You can do that this way:

-- write everything from your buffers to the disc!
CHECKPOINT; 
GO
-- Clean all buffers and caches
DBCC DROPCLEANBUFFERS; 
DBCC FREEPROCCACHE;
DBCC FREESYSTEMCACHE('ALL');
DBCC FREESESSIONCACHE;
GO
-- Now shrink the file to your desired size
DBCC SHRINKFILE (TEMPDEV, 40960);
-- Make sure that there is no running transaction which uses the tempdb while shrinking!
-- This is most trickiest part of it all.
GO

The last step is the most trickiest. During the shrink process, no other action should use the tempdb, as this could cause an abort of your SHRINKFILE operation.
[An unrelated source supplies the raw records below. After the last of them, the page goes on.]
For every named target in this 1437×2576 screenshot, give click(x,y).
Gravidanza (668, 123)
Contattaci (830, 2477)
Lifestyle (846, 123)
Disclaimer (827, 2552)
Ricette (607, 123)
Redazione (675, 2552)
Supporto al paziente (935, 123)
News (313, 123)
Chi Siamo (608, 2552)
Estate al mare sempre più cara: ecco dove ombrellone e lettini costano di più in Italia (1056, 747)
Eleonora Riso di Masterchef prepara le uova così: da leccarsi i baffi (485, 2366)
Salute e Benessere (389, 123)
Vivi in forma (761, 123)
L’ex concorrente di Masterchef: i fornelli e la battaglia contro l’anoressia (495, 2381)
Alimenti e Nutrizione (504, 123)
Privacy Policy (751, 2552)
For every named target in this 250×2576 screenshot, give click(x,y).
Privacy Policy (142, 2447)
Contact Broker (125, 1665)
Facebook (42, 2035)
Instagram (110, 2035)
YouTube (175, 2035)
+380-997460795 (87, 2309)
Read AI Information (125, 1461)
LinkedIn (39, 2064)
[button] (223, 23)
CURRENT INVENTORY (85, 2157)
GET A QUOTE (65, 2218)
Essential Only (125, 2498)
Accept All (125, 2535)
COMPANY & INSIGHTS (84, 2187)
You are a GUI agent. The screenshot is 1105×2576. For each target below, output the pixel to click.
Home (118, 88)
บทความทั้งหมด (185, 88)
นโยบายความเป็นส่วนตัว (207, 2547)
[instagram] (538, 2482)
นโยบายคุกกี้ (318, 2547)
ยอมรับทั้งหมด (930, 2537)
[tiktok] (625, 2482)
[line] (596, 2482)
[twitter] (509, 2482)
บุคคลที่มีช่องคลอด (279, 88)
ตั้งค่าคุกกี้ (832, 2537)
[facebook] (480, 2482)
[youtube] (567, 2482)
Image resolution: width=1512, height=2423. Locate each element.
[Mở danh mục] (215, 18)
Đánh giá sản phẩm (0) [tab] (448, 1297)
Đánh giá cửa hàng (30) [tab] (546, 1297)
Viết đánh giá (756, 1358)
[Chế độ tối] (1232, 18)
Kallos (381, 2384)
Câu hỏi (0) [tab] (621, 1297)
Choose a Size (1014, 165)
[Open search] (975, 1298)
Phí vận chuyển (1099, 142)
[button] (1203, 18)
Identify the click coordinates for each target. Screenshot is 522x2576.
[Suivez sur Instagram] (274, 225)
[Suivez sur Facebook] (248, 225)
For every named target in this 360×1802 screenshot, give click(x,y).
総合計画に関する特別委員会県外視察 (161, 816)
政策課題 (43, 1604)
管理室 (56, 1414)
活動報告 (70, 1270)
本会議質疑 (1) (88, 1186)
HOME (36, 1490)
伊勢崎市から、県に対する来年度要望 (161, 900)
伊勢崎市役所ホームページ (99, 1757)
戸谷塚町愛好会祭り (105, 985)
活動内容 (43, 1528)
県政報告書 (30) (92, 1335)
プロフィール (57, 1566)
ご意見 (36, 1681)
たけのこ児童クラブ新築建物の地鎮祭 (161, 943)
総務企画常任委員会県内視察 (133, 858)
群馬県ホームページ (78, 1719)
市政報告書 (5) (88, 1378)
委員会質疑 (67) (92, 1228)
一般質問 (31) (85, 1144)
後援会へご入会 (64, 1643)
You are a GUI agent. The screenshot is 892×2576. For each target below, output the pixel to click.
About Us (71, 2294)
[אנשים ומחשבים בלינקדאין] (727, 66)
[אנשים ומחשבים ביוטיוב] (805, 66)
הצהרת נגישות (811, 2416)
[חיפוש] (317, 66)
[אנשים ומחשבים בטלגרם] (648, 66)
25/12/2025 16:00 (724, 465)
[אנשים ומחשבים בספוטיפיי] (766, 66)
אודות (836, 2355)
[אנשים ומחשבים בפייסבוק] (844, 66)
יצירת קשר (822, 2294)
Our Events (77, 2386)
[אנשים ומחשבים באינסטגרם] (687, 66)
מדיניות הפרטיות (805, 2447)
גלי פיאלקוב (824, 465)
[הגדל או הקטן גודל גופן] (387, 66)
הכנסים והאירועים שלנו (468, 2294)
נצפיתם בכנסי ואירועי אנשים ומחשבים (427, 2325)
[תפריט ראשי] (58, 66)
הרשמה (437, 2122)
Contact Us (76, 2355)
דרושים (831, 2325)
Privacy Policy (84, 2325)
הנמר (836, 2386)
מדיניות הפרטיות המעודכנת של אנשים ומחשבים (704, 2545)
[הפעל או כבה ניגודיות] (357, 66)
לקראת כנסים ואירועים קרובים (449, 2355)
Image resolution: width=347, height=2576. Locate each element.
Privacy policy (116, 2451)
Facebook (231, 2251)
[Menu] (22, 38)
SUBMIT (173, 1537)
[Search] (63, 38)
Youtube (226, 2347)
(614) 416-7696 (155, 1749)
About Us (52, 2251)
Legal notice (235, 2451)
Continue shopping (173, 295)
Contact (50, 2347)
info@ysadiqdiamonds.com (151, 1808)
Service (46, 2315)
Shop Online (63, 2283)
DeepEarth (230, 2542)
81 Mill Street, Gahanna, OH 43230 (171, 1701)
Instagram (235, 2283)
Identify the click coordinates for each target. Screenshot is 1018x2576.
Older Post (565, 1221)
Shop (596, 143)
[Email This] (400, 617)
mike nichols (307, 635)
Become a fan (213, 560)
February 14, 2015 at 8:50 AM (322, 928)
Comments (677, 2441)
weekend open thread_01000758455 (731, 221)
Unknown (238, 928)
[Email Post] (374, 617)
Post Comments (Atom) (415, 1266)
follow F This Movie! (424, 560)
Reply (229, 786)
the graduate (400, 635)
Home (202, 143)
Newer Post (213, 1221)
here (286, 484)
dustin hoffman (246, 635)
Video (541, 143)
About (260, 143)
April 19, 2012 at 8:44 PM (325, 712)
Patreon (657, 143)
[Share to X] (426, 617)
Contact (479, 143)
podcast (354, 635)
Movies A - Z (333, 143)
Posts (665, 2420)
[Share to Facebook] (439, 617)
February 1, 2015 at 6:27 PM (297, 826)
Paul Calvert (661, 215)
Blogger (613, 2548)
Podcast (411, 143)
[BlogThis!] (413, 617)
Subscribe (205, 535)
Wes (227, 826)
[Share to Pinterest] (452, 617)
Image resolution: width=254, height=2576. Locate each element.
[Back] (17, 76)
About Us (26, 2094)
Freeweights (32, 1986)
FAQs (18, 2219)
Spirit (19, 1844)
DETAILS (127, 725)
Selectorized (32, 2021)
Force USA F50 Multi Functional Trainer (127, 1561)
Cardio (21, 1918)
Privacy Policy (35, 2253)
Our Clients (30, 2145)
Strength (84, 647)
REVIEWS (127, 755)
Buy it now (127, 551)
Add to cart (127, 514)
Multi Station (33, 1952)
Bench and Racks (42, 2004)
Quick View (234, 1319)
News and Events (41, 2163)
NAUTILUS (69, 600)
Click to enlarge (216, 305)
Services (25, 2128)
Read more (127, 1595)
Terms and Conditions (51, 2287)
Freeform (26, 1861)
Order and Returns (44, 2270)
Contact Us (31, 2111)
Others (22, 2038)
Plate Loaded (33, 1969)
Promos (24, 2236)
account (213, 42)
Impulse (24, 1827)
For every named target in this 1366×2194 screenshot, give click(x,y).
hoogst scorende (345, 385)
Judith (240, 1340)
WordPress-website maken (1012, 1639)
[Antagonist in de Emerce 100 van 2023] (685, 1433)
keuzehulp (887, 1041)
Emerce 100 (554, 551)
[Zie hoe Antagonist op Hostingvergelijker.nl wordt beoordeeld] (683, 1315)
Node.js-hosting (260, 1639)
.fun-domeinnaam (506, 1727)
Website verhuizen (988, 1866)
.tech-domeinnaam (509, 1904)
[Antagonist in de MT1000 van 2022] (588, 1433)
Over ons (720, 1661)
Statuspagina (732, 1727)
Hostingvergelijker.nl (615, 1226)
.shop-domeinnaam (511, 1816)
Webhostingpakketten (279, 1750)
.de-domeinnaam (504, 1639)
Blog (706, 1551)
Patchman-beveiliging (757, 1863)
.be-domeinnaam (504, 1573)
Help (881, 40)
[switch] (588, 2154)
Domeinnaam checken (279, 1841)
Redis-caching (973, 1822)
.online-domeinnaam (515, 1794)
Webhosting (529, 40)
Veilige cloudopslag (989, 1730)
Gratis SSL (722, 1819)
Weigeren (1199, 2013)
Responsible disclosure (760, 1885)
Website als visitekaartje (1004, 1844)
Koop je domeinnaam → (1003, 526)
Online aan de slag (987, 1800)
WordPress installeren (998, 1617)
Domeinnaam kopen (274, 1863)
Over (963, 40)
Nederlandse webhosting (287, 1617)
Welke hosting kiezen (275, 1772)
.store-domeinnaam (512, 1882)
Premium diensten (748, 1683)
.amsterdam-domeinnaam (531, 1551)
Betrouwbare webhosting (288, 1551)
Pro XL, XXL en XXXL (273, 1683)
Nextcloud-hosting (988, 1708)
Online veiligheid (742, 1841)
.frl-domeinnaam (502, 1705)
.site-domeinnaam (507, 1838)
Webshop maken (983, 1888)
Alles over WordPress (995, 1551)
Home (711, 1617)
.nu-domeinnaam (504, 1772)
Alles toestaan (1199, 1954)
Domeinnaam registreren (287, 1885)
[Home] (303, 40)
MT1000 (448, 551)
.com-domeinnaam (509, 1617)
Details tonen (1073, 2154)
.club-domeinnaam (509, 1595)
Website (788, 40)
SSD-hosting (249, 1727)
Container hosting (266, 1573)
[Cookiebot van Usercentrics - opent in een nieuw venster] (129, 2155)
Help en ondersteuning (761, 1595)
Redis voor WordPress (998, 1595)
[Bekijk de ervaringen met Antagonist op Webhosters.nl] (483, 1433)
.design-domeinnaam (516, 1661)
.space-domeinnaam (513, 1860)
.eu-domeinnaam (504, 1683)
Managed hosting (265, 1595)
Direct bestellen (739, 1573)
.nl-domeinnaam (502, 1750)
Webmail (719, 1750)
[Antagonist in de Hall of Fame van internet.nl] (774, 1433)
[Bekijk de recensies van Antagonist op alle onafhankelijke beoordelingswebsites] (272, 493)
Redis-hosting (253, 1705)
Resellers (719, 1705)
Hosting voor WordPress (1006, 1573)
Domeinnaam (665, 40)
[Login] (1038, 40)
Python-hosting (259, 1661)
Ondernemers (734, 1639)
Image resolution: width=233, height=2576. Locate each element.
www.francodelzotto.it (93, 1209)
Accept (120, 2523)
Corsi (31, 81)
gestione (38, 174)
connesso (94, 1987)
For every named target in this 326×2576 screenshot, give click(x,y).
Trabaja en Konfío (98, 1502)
Due to the fact that the tempdb is quite easy to shrink, it shouldn't take to long to shrink it.

Beware that this is something like a "soft restart". Everything will be removed from the buffers and written to the disc. This means an impact on your I/O subsystem (write) as it have to handle all the write operations. After that you can shrink the file (which has an impact on read and write performance) and at the end, all processes which query any table will need to retrieve the data back from the I/O subsystem into the buffers. This may hurt more than an restart.

If you're running a development system, you should just restart the machine instead of this way. But on some production systems without a failover partner, this may be useful.